「とくちょう」には、「特長」と「特徴」の 2通りの表記があります。どちらも目立った部分に対して使う言葉ですが、違いがわかりにくく、使い分けに困ったことのある人は多いのではないでしょうか。
今回は、「特長」と「特徴」の違いについて解説します。
結論:「特長」は優れている点を指す
一方、「特徴」は、良し悪しを別として、他と比べた時に目立っている点のことを指します。
「特長」の定義
「特長」は、他と比べた時に特に優れている点を指します。悪い意味で目立つものに対して「特長」は使われません。そのため、他人に長所を押し出す際によく使われる表現です。
たとえば、「従来の物より電池の持ちが長く、水に強いのがこの製品の『とくちょう』だ」、と言う際には「特長」を用いるのが自然です。従来の製品よりも優れている点を指摘しているからです。
「特長」の類義語
「特長」は、類義語を押さえておくと「特徴」との違いがわかりやすくなります。「特長」の類義語は以下の通りです。
- 長所:優れている性質
- 美点:優れている点
類義語からわかるように、他と比べたときに優れている点が「特長」です。
「特長」の使い方の例
- 人は自分の特長を伸ばしていくべきだ。
- 彼と彼女の特長を生かして作られたドラマ。
- 彼の特長は群を抜いて足が速いことだ。
すべての例文において、ポジティブな性質を指して「特長」を用いていることがわかりますね。
「特徴」の定義
「特徴」は、他と比較した時に目立っている点のことを指します。それが良いか悪いかは別の話です。そのため、他の人や物と比べた時に際立っている点を指摘する際に「特徴が」用いられます。
たとえば、「犯人の『とくちょう』」と言う際には、他の人と比べて単に目立つ点を言いたいため、「特徴」を用います。
「特徴」の類義語
「特徴」の類義語は「特色」です。「特色」は、他と異なる箇所を意味する言葉です。
「特徴」と同じく、それが優れているものか悪いものかというのは別の話です。
「特徴」の使い方の例
- 彼の特徴は背が高いことだ。
- 特徴のある笑い声。
- 並外れた身体能力の高さは、犯人の特徴の 1つだ。
「長」と「徴」の意味
「長」と「徴」の意味を知っておくと、特長と特徴の違いが覚えやすくなります。「長」には、「長ける」(たける)という言葉に代表されるように、優れているもの、上のものという意味があります。

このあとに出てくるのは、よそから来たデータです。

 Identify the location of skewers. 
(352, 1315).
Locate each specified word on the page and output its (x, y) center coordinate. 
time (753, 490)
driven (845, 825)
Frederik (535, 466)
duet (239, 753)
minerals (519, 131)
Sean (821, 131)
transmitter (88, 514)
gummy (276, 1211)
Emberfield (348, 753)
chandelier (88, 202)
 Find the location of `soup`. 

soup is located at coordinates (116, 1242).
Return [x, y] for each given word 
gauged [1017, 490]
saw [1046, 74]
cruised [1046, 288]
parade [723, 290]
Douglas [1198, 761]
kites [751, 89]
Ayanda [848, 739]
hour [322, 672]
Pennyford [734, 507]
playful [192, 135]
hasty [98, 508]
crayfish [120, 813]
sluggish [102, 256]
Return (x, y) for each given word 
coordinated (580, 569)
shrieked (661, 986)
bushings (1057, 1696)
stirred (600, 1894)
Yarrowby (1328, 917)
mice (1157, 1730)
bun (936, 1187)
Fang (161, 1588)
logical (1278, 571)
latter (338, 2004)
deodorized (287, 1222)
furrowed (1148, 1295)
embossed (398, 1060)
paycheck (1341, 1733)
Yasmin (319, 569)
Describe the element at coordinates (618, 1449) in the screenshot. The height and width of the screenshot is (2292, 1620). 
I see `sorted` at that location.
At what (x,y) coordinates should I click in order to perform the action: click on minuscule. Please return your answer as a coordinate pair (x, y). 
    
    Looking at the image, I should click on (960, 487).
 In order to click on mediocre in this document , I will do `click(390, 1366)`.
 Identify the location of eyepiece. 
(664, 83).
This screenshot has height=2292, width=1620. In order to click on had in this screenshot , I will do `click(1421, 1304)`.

そのため、「特長」は、特別な長所と覚えておくと良いでしょう。
一方、「徴」には、他と見分ける手段としてのしるし、という意味があります。
これを知っておくと、「特徴」は良し悪しに関係なく、他と比べて目立つ点を指摘する言葉であることが理解しやすくなるでしょう。
英語での「特長」と「特徴」
「特長」と「特徴」は、それぞれ英語で次のように表現します。
- strong point
(長所) - merit
(美点、取り柄) - forte
(長所、得手(えて))
- feature
(特徴、特色) - characteristics
(特色)
それぞれを用いた例文は以下の通りです
- Having good writing is her strong point.
(彼女の字の上手さは美点だ。) - I think this item is lacking in merit.
(この製品は、長所に欠けると感じた。) - Speaking in public is his forte.
(人前で話すことは、彼の得手だ。)
- that policeman asked me about facial features of the criminal.
(犯人の顔の特徴について、警官は私に尋ねた。) - Our science teacher is talking about the characteristics of the natural environment.
(理科の先生は、自然かの特徴について話している。)
まとめ
以上、この記事では、「特長」と「特徴」の違いについて解説しました。